(What you are asked to do) Count the lines in the listing below that contain the word "corner", where case counts. Give only the number.

(Material supplied)
-*-*-

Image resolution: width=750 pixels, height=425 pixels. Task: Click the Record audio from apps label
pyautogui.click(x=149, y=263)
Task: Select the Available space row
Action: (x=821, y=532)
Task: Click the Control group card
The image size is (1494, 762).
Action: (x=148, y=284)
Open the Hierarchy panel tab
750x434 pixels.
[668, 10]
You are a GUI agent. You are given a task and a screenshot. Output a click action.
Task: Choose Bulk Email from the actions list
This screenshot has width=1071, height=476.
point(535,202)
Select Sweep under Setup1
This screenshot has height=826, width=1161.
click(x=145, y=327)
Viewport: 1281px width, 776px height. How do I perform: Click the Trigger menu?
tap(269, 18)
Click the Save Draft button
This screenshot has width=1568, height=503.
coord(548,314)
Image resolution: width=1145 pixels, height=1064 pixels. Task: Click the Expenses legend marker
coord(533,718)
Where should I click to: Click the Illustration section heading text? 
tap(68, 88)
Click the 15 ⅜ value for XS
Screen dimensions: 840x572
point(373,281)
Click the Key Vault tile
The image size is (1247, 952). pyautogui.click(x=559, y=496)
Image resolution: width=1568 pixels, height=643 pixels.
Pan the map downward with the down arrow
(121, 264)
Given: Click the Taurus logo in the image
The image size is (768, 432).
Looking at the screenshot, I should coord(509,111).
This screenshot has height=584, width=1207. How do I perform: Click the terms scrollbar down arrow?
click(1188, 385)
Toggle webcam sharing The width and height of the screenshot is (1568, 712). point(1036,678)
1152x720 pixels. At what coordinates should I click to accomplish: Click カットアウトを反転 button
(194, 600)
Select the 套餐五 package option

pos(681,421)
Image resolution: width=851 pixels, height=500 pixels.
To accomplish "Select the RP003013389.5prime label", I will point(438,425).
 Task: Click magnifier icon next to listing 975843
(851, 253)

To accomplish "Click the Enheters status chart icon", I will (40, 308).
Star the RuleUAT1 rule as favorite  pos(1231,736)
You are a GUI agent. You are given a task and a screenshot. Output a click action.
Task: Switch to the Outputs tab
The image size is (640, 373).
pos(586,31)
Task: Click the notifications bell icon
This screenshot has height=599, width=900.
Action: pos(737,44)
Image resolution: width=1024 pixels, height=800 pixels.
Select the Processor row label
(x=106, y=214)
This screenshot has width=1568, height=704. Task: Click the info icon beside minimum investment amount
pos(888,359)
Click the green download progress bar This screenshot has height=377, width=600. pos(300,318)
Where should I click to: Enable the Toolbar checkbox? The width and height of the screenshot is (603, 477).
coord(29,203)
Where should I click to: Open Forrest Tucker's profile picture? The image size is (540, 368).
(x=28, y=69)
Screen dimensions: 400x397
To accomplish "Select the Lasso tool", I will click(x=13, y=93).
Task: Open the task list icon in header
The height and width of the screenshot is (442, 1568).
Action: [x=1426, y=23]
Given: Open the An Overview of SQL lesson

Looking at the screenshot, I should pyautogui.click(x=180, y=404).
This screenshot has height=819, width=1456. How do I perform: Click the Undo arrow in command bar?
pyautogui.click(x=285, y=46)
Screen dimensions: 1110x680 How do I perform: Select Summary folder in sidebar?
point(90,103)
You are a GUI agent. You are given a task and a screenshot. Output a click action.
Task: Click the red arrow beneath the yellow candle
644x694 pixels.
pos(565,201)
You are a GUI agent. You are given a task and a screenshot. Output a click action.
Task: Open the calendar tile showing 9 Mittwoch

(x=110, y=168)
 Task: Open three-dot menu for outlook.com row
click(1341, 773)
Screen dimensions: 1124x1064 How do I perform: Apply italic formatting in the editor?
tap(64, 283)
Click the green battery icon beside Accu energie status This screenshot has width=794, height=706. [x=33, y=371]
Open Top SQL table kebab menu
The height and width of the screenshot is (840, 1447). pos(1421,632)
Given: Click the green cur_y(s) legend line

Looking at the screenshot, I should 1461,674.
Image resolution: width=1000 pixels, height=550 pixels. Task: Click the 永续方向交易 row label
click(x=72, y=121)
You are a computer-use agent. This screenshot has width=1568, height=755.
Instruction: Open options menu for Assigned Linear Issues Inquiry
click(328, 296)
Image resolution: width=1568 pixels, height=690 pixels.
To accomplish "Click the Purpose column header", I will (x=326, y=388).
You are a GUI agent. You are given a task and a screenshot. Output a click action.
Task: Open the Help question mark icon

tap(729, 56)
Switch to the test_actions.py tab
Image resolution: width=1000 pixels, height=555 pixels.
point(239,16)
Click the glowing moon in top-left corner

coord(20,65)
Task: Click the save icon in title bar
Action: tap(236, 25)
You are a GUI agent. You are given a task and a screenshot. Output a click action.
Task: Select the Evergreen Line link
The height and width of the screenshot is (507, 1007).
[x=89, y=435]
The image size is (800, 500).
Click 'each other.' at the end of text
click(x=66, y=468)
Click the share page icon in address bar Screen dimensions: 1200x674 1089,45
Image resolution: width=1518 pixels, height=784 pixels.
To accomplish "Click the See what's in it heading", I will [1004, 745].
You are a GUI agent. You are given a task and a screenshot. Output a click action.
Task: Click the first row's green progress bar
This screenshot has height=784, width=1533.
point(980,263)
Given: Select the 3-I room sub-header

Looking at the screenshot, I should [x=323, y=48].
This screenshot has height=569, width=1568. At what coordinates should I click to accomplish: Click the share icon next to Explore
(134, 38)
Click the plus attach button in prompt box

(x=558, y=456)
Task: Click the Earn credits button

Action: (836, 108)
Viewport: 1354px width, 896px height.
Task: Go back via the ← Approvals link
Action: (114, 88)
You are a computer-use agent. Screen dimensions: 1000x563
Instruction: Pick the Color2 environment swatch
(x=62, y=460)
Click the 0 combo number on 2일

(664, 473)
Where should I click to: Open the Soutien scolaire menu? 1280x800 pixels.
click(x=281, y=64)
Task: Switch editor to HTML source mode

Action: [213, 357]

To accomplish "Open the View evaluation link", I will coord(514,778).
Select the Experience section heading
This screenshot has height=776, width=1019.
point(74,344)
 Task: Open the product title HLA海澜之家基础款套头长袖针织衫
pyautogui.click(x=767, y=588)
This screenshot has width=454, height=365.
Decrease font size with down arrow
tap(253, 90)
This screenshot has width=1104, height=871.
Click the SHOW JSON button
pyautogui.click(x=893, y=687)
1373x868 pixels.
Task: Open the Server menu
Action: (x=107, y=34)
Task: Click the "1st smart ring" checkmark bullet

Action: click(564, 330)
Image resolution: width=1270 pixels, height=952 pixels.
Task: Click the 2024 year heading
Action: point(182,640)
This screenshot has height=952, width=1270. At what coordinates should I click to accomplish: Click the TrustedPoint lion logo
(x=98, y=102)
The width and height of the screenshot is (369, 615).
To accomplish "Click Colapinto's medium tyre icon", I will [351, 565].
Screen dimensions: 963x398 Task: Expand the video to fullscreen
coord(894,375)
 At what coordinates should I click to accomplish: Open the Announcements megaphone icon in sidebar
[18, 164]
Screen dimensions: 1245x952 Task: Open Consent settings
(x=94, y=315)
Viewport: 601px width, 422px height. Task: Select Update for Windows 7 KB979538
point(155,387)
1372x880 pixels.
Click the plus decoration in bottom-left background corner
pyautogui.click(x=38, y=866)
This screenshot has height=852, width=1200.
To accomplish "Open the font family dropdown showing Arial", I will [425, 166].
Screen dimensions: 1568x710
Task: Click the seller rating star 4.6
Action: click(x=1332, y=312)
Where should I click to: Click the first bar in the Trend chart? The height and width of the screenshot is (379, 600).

-*-*-

(Answer below) 2